> _STORED DATA_:
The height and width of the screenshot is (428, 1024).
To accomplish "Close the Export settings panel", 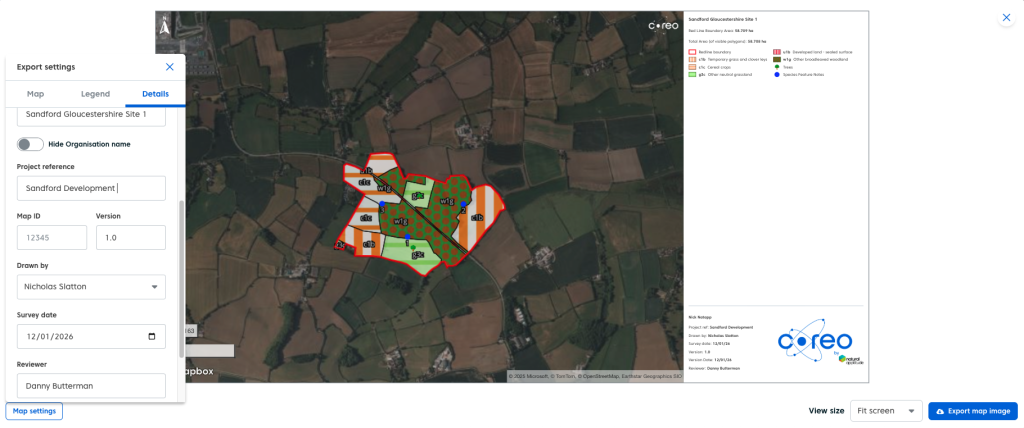I will point(170,67).

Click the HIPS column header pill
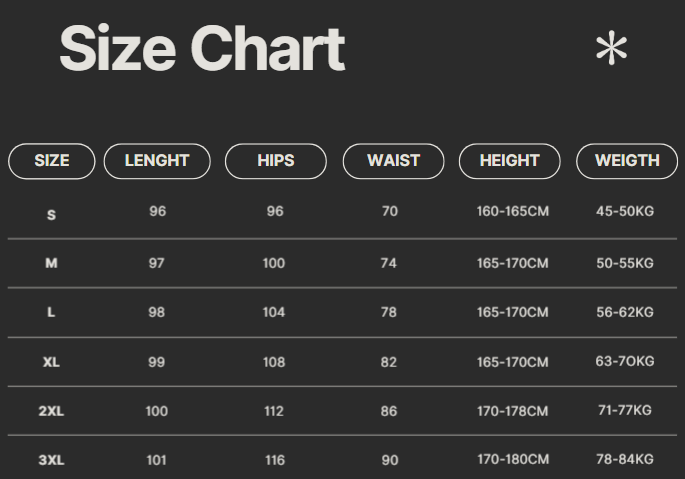pos(276,161)
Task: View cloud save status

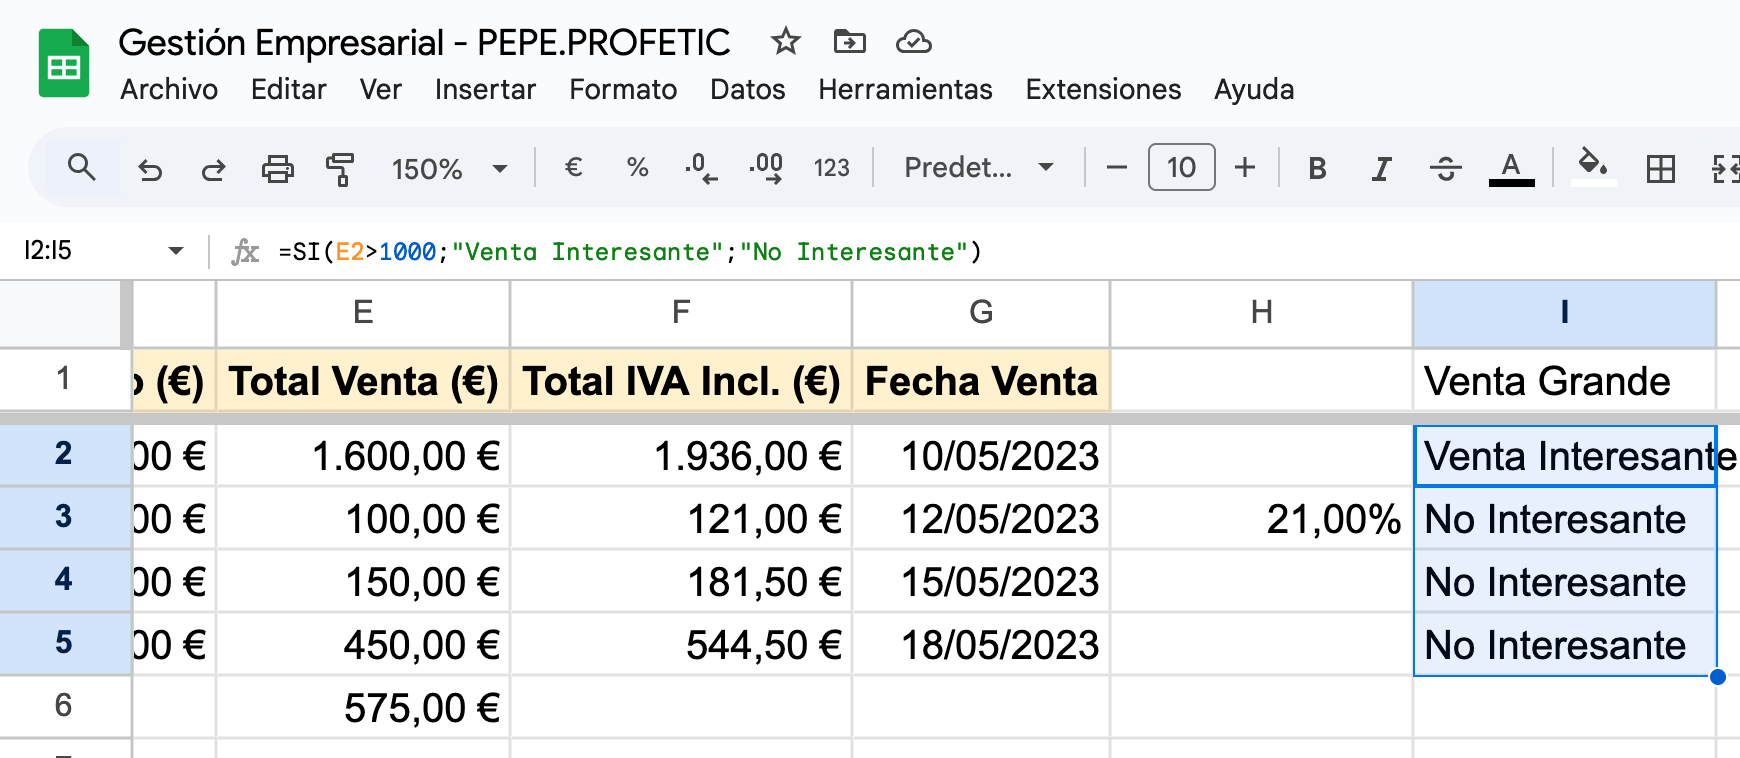Action: (913, 42)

> _PROBLEM STATEMENT_: Output, exactly and without pictures, the span of lines that starts at the line containing "Click the HIPS column header pill" and ends at the last line above.

> _TASK RESPONSE_:
Click the HIPS column header pill
pos(276,161)
Task: View cloud save status

Action: (913, 42)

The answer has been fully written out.